Exercise description: What is needed is an exact copy of every line from the one containing "Instruction: Click the" through the end of the entries; please set it down without any pictures.

[Data excerpts — start]

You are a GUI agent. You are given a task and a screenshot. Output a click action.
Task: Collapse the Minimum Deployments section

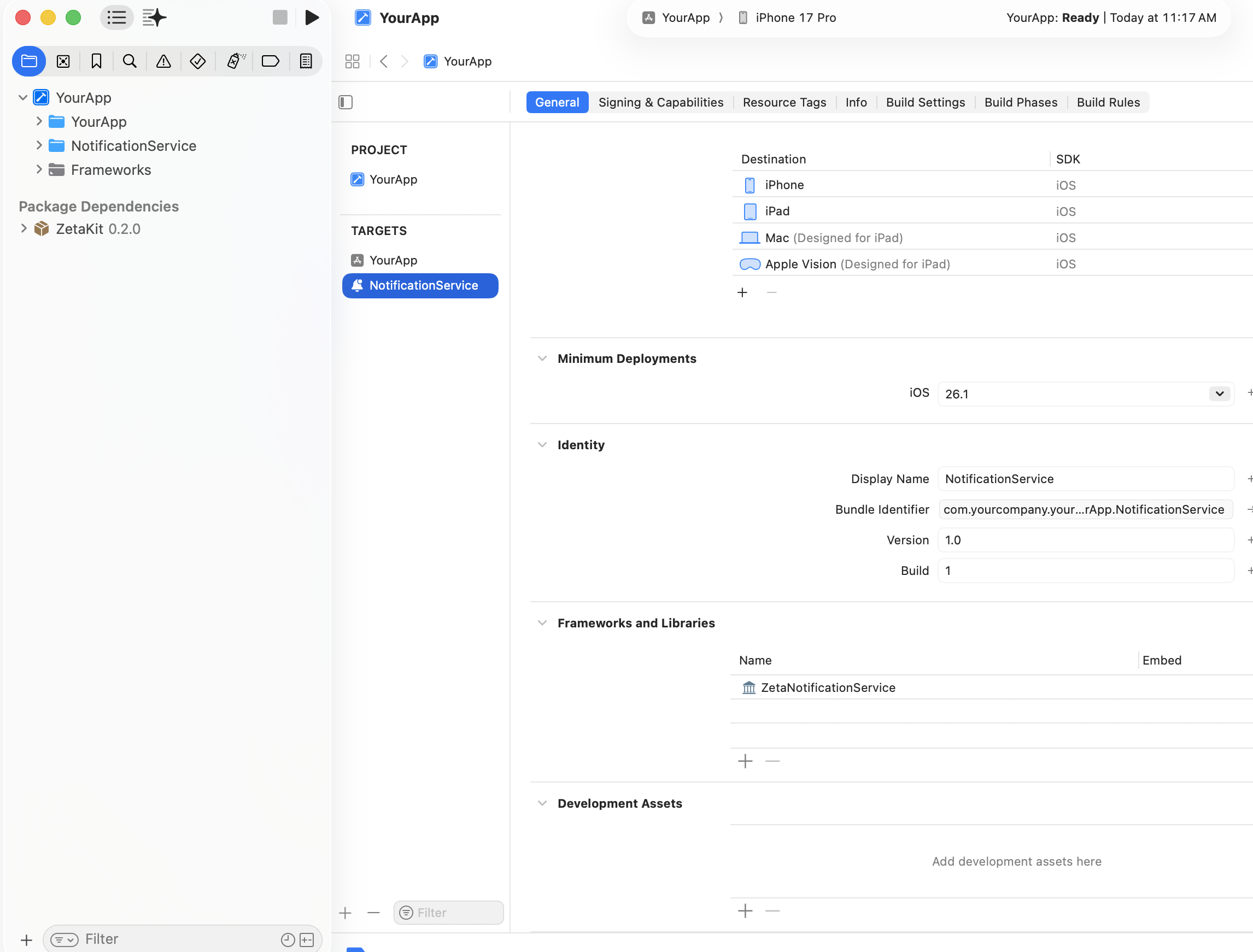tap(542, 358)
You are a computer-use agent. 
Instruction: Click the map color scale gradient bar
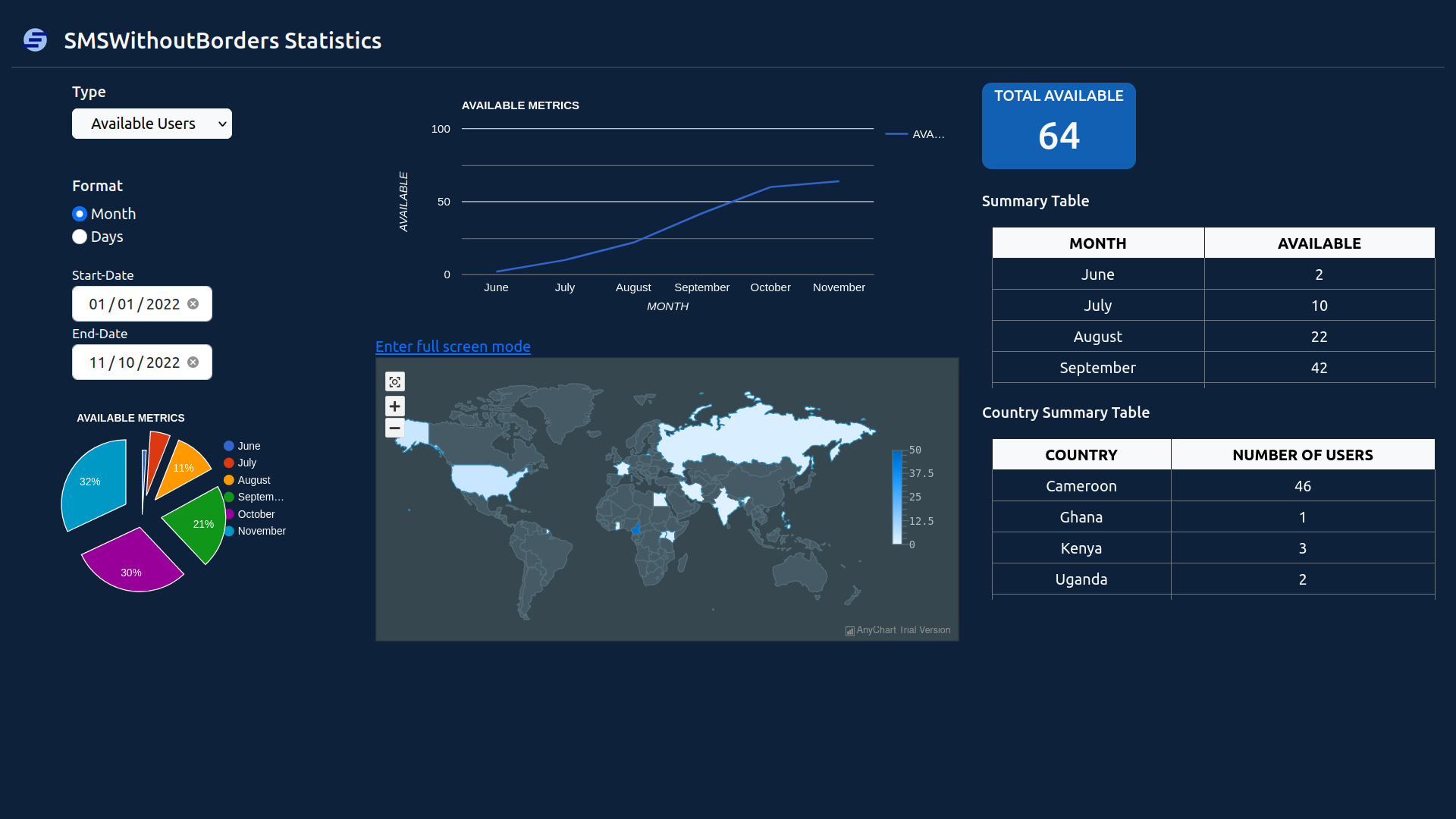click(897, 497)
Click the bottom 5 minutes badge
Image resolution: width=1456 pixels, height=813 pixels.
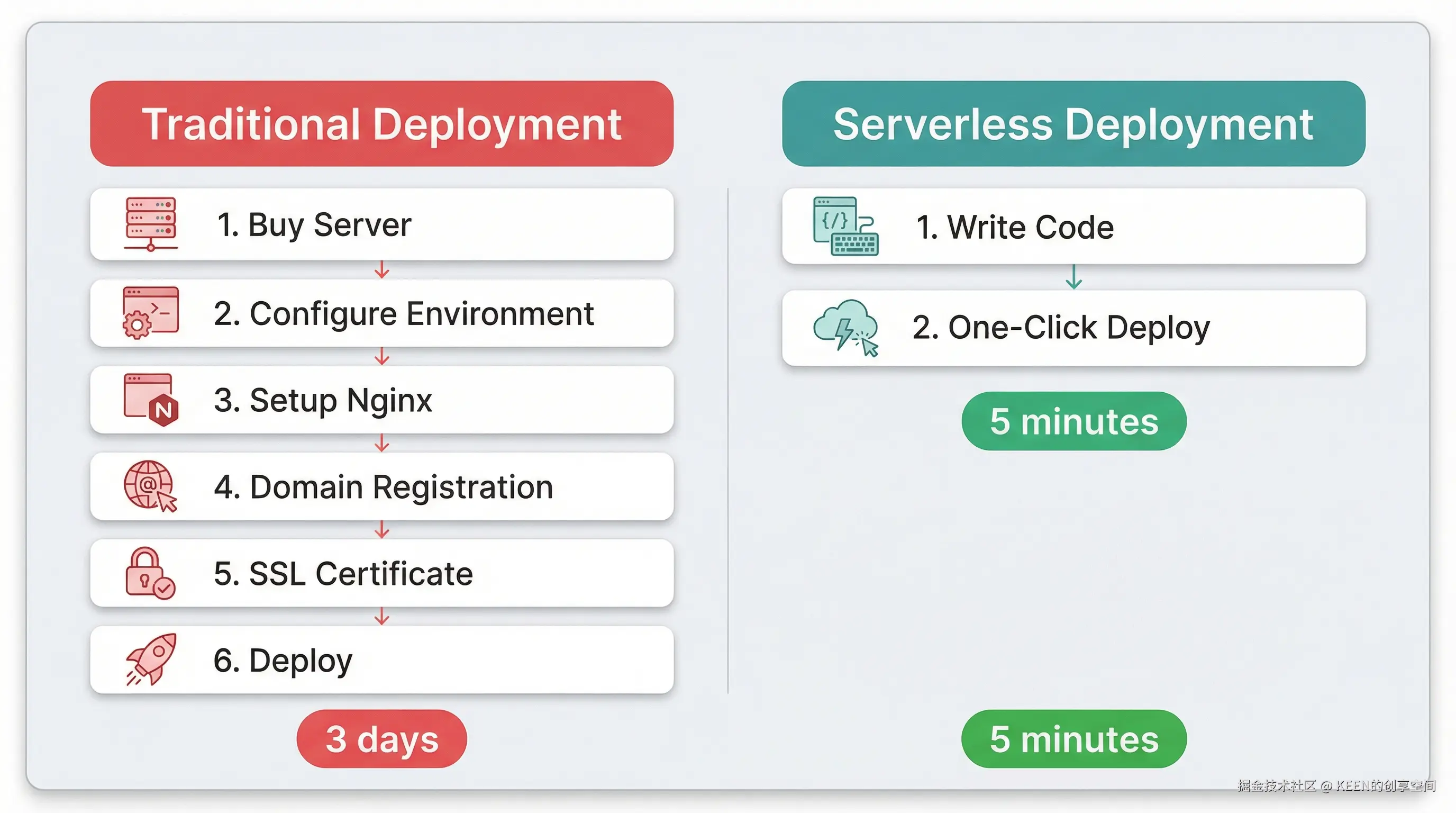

[Data excerpts — finish]

Task solution:
Instruction: Click the map color scale gradient bar
click(897, 497)
Click the bottom 5 minutes badge
Image resolution: width=1456 pixels, height=813 pixels.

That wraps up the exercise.